* Problem statement:
Within the data below, find the string "agent" and return each line where it occurs.

* Records shown:

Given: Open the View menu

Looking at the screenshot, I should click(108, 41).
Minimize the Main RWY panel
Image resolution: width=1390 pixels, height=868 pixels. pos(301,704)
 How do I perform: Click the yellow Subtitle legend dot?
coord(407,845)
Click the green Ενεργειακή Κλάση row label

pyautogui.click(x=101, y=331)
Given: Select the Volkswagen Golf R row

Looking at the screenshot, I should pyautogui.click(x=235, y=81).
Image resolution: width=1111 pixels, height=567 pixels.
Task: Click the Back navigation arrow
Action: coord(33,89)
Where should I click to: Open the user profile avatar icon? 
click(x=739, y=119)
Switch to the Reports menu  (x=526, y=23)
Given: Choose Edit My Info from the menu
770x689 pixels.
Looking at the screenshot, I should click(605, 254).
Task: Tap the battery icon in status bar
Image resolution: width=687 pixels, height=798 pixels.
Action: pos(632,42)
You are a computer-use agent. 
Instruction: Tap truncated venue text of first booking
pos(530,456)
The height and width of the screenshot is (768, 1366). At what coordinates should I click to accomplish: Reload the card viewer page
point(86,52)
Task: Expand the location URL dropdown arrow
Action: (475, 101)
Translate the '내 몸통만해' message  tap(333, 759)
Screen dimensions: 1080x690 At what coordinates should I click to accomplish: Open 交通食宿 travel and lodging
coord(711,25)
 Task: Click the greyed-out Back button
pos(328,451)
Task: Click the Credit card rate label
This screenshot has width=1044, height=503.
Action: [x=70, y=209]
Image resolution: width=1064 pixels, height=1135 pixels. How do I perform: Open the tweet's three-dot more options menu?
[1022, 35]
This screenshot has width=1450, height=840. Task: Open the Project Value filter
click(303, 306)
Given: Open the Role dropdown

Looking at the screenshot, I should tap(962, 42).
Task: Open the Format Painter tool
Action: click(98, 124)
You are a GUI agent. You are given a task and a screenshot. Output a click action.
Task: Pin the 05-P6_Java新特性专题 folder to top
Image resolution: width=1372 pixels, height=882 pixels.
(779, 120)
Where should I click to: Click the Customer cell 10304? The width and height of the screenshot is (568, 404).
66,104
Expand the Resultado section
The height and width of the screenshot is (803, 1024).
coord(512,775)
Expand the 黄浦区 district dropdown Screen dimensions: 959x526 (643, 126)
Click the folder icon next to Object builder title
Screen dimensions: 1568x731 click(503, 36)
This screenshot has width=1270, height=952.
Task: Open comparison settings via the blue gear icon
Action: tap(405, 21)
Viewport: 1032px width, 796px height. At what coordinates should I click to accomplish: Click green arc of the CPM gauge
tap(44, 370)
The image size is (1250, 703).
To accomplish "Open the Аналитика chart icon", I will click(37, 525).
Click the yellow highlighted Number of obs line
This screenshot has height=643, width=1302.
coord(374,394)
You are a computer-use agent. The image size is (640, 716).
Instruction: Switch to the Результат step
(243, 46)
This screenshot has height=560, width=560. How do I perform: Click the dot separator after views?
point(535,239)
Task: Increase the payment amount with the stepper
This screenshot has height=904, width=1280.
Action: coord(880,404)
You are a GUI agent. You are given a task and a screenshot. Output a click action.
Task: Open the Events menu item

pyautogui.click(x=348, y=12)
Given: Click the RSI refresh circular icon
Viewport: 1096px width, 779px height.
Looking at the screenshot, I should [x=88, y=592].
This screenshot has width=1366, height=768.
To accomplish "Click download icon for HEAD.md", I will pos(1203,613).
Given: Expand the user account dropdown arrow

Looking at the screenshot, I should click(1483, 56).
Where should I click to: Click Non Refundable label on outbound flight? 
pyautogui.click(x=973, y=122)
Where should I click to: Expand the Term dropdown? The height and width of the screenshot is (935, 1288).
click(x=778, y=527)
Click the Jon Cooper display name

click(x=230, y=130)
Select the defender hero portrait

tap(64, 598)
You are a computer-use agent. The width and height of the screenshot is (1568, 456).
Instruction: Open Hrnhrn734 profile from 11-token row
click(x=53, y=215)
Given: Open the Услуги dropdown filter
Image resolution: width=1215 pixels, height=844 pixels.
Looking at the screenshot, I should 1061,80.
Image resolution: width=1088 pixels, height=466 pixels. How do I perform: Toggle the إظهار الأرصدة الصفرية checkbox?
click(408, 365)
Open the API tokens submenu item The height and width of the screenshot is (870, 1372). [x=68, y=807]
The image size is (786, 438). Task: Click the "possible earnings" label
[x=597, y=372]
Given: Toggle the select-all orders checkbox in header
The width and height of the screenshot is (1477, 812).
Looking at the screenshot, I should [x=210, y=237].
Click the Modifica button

* Answer for the task:
You are a computer-use agent. 
You are a GUI agent. You are given a task and a screenshot. Output a click action.
You are a computer-use agent. The image size is (640, 716).
You are a GUI agent. You are given a task and a screenshot. Output a click action.
You are a computer-use agent. The width and height of the screenshot is (1568, 456).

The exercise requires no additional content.